▶ _TASK_: Each line of the material below needs to be returned exactly as written.

+++

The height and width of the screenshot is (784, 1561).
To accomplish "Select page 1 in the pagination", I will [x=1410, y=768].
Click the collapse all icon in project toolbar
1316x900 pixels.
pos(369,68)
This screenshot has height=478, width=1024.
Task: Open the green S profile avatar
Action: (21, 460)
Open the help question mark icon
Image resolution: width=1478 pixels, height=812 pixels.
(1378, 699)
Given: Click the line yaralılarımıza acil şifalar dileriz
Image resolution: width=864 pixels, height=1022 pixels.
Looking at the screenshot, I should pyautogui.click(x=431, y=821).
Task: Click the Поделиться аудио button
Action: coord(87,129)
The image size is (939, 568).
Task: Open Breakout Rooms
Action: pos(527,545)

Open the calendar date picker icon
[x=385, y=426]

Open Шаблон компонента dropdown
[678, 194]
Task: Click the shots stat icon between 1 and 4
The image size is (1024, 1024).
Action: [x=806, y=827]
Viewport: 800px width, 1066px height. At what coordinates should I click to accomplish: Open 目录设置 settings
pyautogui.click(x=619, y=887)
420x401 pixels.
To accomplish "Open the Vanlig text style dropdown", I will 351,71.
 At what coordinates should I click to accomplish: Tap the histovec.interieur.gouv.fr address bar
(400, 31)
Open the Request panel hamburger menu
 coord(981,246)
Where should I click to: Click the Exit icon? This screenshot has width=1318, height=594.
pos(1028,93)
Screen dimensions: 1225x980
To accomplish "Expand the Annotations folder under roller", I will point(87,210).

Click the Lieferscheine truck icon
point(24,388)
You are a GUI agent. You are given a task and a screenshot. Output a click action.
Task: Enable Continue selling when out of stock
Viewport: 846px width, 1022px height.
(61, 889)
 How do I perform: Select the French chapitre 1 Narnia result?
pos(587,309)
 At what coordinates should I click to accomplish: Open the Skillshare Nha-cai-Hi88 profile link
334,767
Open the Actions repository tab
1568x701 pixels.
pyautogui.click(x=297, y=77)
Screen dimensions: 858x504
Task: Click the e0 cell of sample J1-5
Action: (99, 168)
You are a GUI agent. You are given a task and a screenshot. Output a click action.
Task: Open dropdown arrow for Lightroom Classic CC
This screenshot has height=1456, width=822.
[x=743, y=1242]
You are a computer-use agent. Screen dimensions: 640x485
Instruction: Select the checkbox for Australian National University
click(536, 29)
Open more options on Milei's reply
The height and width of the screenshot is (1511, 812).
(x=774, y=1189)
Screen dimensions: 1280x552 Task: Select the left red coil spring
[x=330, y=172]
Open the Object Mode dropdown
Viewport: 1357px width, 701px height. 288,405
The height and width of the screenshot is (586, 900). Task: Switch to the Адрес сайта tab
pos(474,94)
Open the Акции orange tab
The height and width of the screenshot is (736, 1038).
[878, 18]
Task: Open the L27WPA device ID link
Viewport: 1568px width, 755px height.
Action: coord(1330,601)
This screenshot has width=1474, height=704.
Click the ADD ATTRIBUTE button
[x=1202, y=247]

+++

▶ _EXERCISE RESULT_:
The height and width of the screenshot is (784, 1561).
To accomplish "Select page 1 in the pagination", I will [x=1410, y=768].
Click the collapse all icon in project toolbar
1316x900 pixels.
pos(369,68)
This screenshot has height=478, width=1024.
Task: Open the green S profile avatar
Action: (21, 460)
Open the help question mark icon
Image resolution: width=1478 pixels, height=812 pixels.
(1378, 699)
Given: Click the line yaralılarımıza acil şifalar dileriz
Image resolution: width=864 pixels, height=1022 pixels.
Looking at the screenshot, I should pyautogui.click(x=431, y=821).
Task: Click the Поделиться аудио button
Action: coord(87,129)
The image size is (939, 568).
Task: Open Breakout Rooms
Action: pos(527,545)

Open the calendar date picker icon
[x=385, y=426]

Open Шаблон компонента dropdown
[678, 194]
Task: Click the shots stat icon between 1 and 4
The image size is (1024, 1024).
Action: [x=806, y=827]
Viewport: 800px width, 1066px height. At what coordinates should I click to accomplish: Open 目录设置 settings
pyautogui.click(x=619, y=887)
420x401 pixels.
To accomplish "Open the Vanlig text style dropdown", I will 351,71.
 At what coordinates should I click to accomplish: Tap the histovec.interieur.gouv.fr address bar
(400, 31)
Open the Request panel hamburger menu
 coord(981,246)
Where should I click to: Click the Exit icon? This screenshot has width=1318, height=594.
pos(1028,93)
Screen dimensions: 1225x980
To accomplish "Expand the Annotations folder under roller", I will point(87,210).

Click the Lieferscheine truck icon
point(24,388)
You are a GUI agent. You are given a task and a screenshot. Output a click action.
Task: Enable Continue selling when out of stock
Viewport: 846px width, 1022px height.
(61, 889)
 How do I perform: Select the French chapitre 1 Narnia result?
pos(587,309)
 At what coordinates should I click to accomplish: Open the Skillshare Nha-cai-Hi88 profile link
334,767
Open the Actions repository tab
1568x701 pixels.
pyautogui.click(x=297, y=77)
Screen dimensions: 858x504
Task: Click the e0 cell of sample J1-5
Action: (99, 168)
You are a GUI agent. You are given a task and a screenshot. Output a click action.
Task: Open dropdown arrow for Lightroom Classic CC
This screenshot has height=1456, width=822.
[x=743, y=1242]
You are a computer-use agent. Screen dimensions: 640x485
Instruction: Select the checkbox for Australian National University
click(536, 29)
Open more options on Milei's reply
The height and width of the screenshot is (1511, 812).
(x=774, y=1189)
Screen dimensions: 1280x552 Task: Select the left red coil spring
[x=330, y=172]
Open the Object Mode dropdown
Viewport: 1357px width, 701px height. 288,405
The height and width of the screenshot is (586, 900). Task: Switch to the Адрес сайта tab
pos(474,94)
Open the Акции orange tab
The height and width of the screenshot is (736, 1038).
[878, 18]
Task: Open the L27WPA device ID link
Viewport: 1568px width, 755px height.
Action: coord(1330,601)
This screenshot has width=1474, height=704.
Click the ADD ATTRIBUTE button
[x=1202, y=247]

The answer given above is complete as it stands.